We need cortisol to live, as it keeps us awake, gives us motivation, and in times of acute stress it is valuable. However, when cortisol and adrenaline are too high and elevated for too long, which can be the case if you are suffering from excessive stress and worry, the SNS and PNS balance is disturbed. Often we can not control the amount of stress we are exposed to, however, we can support ourselves with nutrition and lifestyle to try and manage it.





TIPS FOR STRESS MANAGEMENT

Consume a whole-foods, anti-inflammatory diet that supports gut health and balances blood sugar levels

  • Increase fruit and vegetables - aim for 7-10 portions per day. We need more nutrients than normal when we are stressed as the body's use of nutrients is increased during stressful periods.
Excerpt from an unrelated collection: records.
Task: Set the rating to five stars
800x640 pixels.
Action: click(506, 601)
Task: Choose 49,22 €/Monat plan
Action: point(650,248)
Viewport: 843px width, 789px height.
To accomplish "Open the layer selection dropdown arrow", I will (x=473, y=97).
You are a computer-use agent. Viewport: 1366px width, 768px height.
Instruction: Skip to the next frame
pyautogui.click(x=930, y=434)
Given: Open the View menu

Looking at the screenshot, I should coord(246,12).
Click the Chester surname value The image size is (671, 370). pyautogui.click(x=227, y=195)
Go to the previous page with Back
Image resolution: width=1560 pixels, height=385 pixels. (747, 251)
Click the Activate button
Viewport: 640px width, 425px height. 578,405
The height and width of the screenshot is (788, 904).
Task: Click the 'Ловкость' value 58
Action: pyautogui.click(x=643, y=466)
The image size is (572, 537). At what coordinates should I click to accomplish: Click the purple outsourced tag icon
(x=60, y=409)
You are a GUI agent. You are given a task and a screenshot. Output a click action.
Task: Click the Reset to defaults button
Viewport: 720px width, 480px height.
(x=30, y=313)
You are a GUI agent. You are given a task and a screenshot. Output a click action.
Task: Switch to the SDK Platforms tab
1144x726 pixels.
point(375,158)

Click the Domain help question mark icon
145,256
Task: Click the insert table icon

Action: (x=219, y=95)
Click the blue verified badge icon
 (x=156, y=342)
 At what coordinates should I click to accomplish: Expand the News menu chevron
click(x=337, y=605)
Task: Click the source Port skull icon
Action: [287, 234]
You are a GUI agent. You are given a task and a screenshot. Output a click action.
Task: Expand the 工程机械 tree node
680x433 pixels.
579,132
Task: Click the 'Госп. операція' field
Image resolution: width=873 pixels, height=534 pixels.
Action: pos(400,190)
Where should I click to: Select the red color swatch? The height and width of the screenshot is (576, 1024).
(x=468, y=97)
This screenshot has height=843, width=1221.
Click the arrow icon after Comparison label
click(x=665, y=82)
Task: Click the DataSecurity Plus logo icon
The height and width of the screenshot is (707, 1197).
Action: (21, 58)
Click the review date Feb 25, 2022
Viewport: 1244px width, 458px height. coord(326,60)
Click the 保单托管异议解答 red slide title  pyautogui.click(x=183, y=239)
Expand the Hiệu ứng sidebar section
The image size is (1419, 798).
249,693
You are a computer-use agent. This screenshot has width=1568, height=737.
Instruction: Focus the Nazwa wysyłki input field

Eating the rainbow will ensure important nutrients such as Vitamins A, C, B vitamins and minerals are in abundance

  • Balance blood glucose (sugar) levels - have protein with each meal, reduce refined carbohydrates (white bread/pasta/rice) and opt for wholegrain varieties. Remove refined sugar which will cause a spike in blood glucose levels, and deplete magnesium - a mineral essential for relaxation

  • Remove caffiene and alcohol if possible - caffiene raises our stress hormone cortisol. Alcohol may appear to help in the short term, however consuming alcohol can lead to blood sugar crashes and therefore cortisol being raised. This can lead to anxiety and low mood

  • Do not skip meals, and always have breakfast - skipping meals can increase cortisol

  • Consume essential fats - oily fish (salmon, mackerel, sardines, herring, anchovies), nuts, seeds, olives, and avocado

  • Eat slowly and chew your food well - this will help to support the body’s digestion. As mentioned previously, in times of stress our body does not focus on digestion as it feels it is under threat, and therefore puts other processes first. However stressed you are, try to eat calmly and slowly, or wait until you feel you have gained some control over your emotions

  • Therapeutics - there are many therapeutics, such as the use of supplements and herbs which can be incorporated into your daily routine to aid stress reduction and to help you find calm. I will discuss in a separate post but feel free to contact me in the meantime!



LIFESTYLE

Taking a look at your daily routine and switching things up where necessary, can really break down and minimise stress and thus the impact on your body. Sometimes the simplest changes to our day-to-day lives can drastically improve our overall mindset, allowing us to manage stress a lot more successfully.


We all have our own tools for de-stressing, but here are some top tips that work for me:

  • Exercise regulary - NHS guidelines recommend 30 mintues of moderate to intense exercise 5 times per week. It is important not to over exercise as this increases cortisol, however moderate exercise releases endorphins (chemicals in the brain) that make us feel positive

  • Meditation / mindfulness - focus on the here and now by using mindfulness techniques. Apps such as HEADSPACE, CALM and INSIGHT TIMER are brilliant, find a local meditation class

  • Practice yoga

  • Take a long bath

  • Breathing techniques - try inhaling in for the count of four, take a pause, and then exhale for the count of six. In times of stress, focusing on our breathing helps to bring us to the present moment and increases oxygen supply to the whole body

  • Limit social media and internet usage, and take up a new hobby instead

  • Talk to a therapist or friends - expressing your worries and having someone to help you to manage them can really help. Journaling is very beneficial too, write down your worries, especially before going to bed if you are struggling to sleep, and then deal with them in the morning

  • Spend time in nature - many studies show that being present outside can measurably reduce stress levels. Go for a long walk and focus on all the beauty that surrounds you, take some deep long breaths and let go of anything in your life that you can not control.

  • Sit quietly with a cup of tea - lemon balm, camomile and tulsi have calming effects

  • Cuddle - cuddling release the hormone oxytocin into the bloodstream which helps us to feel calm - my favourite thing is hugging my baby boy!

  • Watch something that makes you laugh!